SOU MÁGOA DE MIM MESMO, MEU FANTASMA,
QUE SOMENTE EM OUTRO PLANO
TE POSSUIU
E TEVE O PRÊMIO NEGRO
DE TEU VENTRE.
POIS NESSE PLANO, TÃO SÓ A MENTE PASMA,
POIS O GRITO DE AMOR NÃO MAIS OUVIU,
NO IDEAL MOMENTO NO QUAL EM TI
ME ADENTRE.
A FILHA DE APOLLO XXIII
Não vejo mais o rosto de Calíope,
coberto agora de vegetação,
entre a janela de minha habitação
e os canteiros, que minha vista míope
mal pode divisar: sua tocha ergue,
por entre as flores destas trepadeiras:
bela-emília, sete-léguas em esteiras
e a buganvílea, que a floração soergue.
Por entre hibiscos, agora em movimento,
entre prímulas e íris, reverdece,
como se fosse Flora, em seu portento...
Mas é somente uma estátua de cimento
e meu amor apenas reconhece,
se aos ouvidos minha voz soprar-lhe o vento...
A FILHA DE APOLLO XXIV
Eu sinto que minha virgem tão fecunda
só busca em mim parceiro ocasional;
não que outros possa ter, pois, afinal,
quando me busca, de paixão me inunda;
mas quanto a mim, tal emoção profunda
não surgiu nunca, em seu fragor mortal;
eu a desejo, é certo, mas total
não é a força airosa de iracunda
ansiedade, que me volta para ela:
eu sei que não é minha, a si pertence
e, por mais que me queira, dadivosa,
quer mais a seus desígnios; e cancela,
nessa busca de si mesma, a quanto pense
sobre uma entrega absoluta e generosa...
CANTO INDECISO XXX
a LIBERDADE é muito relativa:
depende muito da POSIÇÃO social;
a IMPOSIÇÃO do grupo é bem real;
de nada adianta a INDEPENDÊNCIA altiva.
a liberdade não é o que PARECE:
depende muito dos MEIOS que se têm;
quando MAIS forem, nos prenderão também,
nos laços progressivos do INTERESSE.
e a liberdade depende da INSTRUÇÃO:
quem sabe mais, mais sabe que NÃO PODE:
tudo ao CONTRÁRIO do que em geral se diz.
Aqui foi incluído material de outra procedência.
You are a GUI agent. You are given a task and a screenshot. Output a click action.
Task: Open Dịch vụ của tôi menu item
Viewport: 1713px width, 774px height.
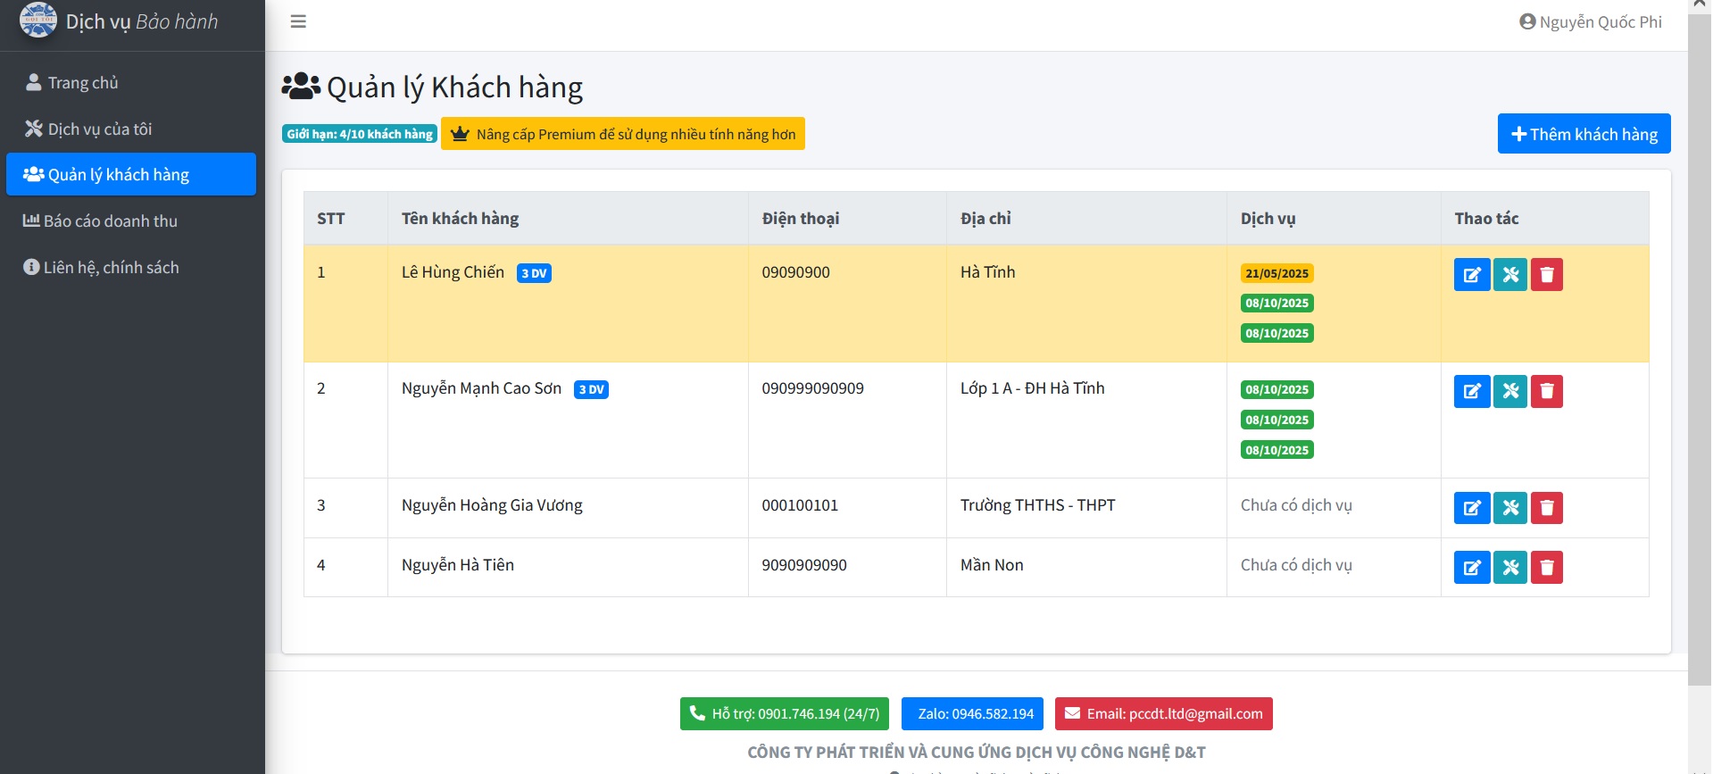pos(99,129)
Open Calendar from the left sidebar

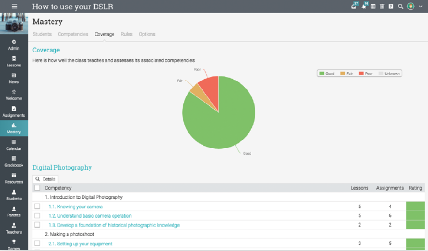[14, 145]
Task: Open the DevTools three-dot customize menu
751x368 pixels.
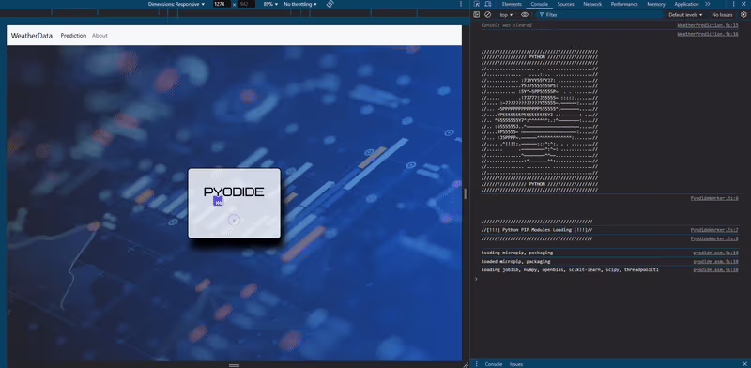Action: click(x=733, y=4)
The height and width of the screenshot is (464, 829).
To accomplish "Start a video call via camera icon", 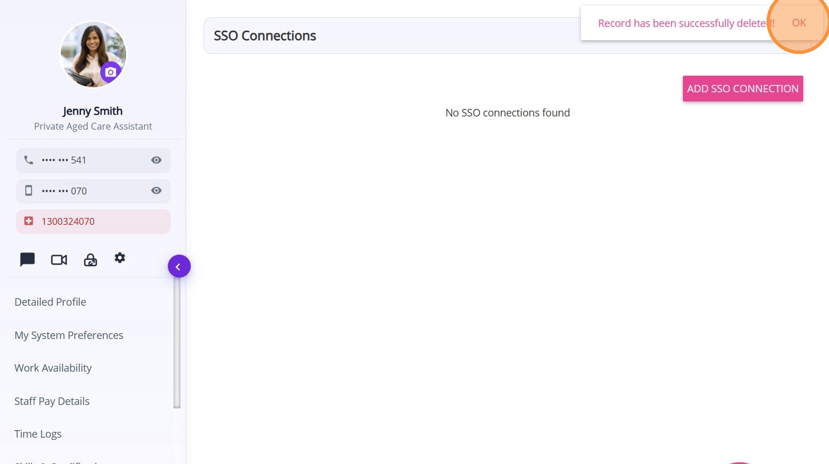I will (x=59, y=260).
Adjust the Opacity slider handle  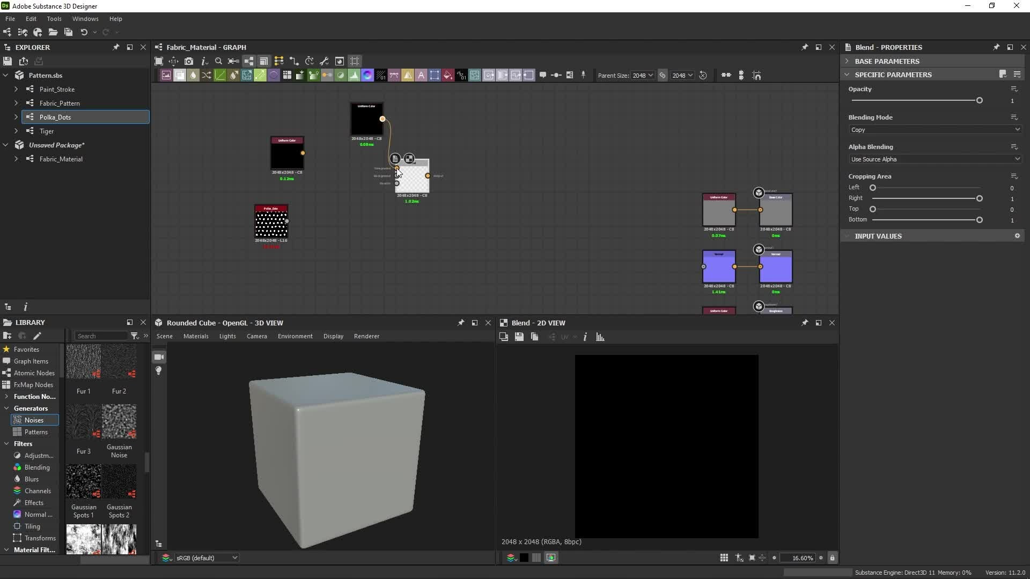(x=979, y=101)
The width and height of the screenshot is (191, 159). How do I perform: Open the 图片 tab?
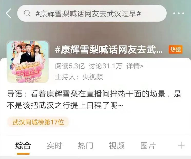(148, 145)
não existe nem sequer no CORAÇÃO:
ninguém ama QUEM quer, por mais que rode
na longa ESTRADA daquilo que se QUIS...
CANTO INDECISO XXXI
e nem sequer somos livres de ESCREVER
versos de AMOR ou sobre RELIGIÃO:
a TROÇA e a ZOMBARIA exigirão
os seus DIREITOS para nos conter.
e nem EU tenho o direito de ESCOLHER,
quais TEMAS hoje À TONA me virão:
quer um rasgo filosófico ou PAIXÃO
irão me ATRAVESSAR, porque deter
eu não posso tal IDEAL que me impulsiona;
são meus escravos SENHORES temporários;
a caneta que EMPUNHO é que me empunha.
quando o poema sobe e se DETONA,
sou ESTOPIM e FOGO e multifários
os DESEJOS com que o verso ME rascunha.
CAMBIANTE
Retraído o farol, o mistério se apaga,
Na escuridão total de atroz revelação,
Onde não mais reluz o ardor e a exaltação
Da delícia/incerteza que nalma a carne alaga.
Quando a noite se esvai, as cores se retiram
(E surge a escuridão servil da luz do dia,
Desfaz-se na ilusão o sabor de nostalgia)
Que nalba tremeluzem e ao dealbar rutilam.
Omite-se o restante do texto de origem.